Why Drew's Family Runs for Brain Tumor Research

June 17, 2016

When he was three, Drew was diagnosed with a rare form of brain tumor with a dire prognosis. Now eight, he just played in his baseball league's All-Star game.

On July 28, about 1,500 participants will lace up their running shoes for the 14th annual Run for Gus run/walk. Presented by the Young Associates Board, this year’s race is expected to raise more than $100,000 for pediatric brain tumor research and Family Services at Lurie Children’s.

For this year’s patient champion, eight-year-old Drew Ames and his family’s Team Drew, the race is particularly meaningful: Drew benefitted directly from brain tumor clinical research at Lurie Children’s. “Had Drew been diagnosed just five years earlier, before a new treatment was available, he might not be here with us today,” says his mom, Dayna.

A few weeks before Dayna was due to give birth to her fourth child, Drew, then age three, began to experience intermittent muscle contractions in one leg. He was examined by a pediatric neurologist at Lurie Children’s partner hospital Northwestern Medicine Central DuPage Hospital. Diagnostic scans were ordered, and the next day Dayna and her husband, Randy, received devastating news: Drew had a brain tumor.

“There I was, nine months pregnant, at a time that should have been joyful for us,” says Dayna. “Everything changed in an instant.”

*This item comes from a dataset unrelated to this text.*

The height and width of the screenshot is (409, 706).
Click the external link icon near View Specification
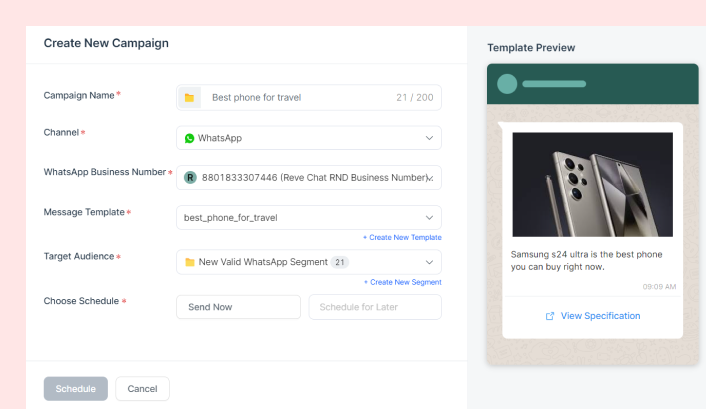550,316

Drew was transferred to Lurie Children’s, which has one of the nation’s largest pediatric brain tumor programs. There, Stewart Goldman, MD, a neuro-oncologist and Head of Lurie Children’s Division of Hematology, Oncology, Neuro-oncology & Stem Cell Transplant, met with Dayna and Randy, and ordered additional tests. Two days later, neurosurgeon Arthur J. DiPatri, Jr., MD, removed the entire tumor, though it would take several days to determine its exact type.

The day before Dayna gave birth to daughter Kelsey, Dr. Goldman called Dayna and Randy with the results. Drew had a rare, aggressive tumor called an Atypical Teratoid Rhabdoid Tumor (ATRT). Patients with the tumor generally have a dire prognosis. Fortunately, Dr. Goldman had recently participated in a multi-center clinical research trial of the first therapy specifically developed for children with ATRT, which had encouraging results.

The therapy called for a treatment plan that included a year of intense chemotherapy treatments every three weeks, which resulted in hospital stays of between two and six days, and six weeks of proton radiation therapy.

The treatments took a toll on Drew. He developed a number of complications, including fungal pneumonia and septic shock, the latter resulting in a 10-day stay in the Lefkofsky Family Pediatric Intensive Care Unit.

It took a year after his treatments ended for Drew to begin to regain his strength. Gradually, his follow-ups with his multidisciplinary team of specialists grew less frequent. He will be closely followed for years through Lurie Children’s Pediatric Neuro-oncology Survivorship Clinic to monitor for effects arising from his treatments.

Today, Drew loves to play sports, and was recently chosen to play in his baseball league’s all-star game. Dayna reports that he’s doing well in school, and is looking forward to starting third grade in the fall. 

Drew’s family is delighted that he was chosen as the Run for Gus patient champion and for the opportunity to spread awareness of the importance of pediatric brain tumor research.

“His treatments were grueling, but we’re so grateful that this treatment option was available for Drew thanks to research being done at Lurie Children’s,” says Dayna.

Stewart Goldman, MD, is the Meryl Suzanne Weiss Distinguished Professor in Hematology, Oncology and Stem Cell Transplantation, and also serves as the Director of the Center for Clinical Trials Research at the Stanley Manne Children's Research Institute at Lurie Children’s.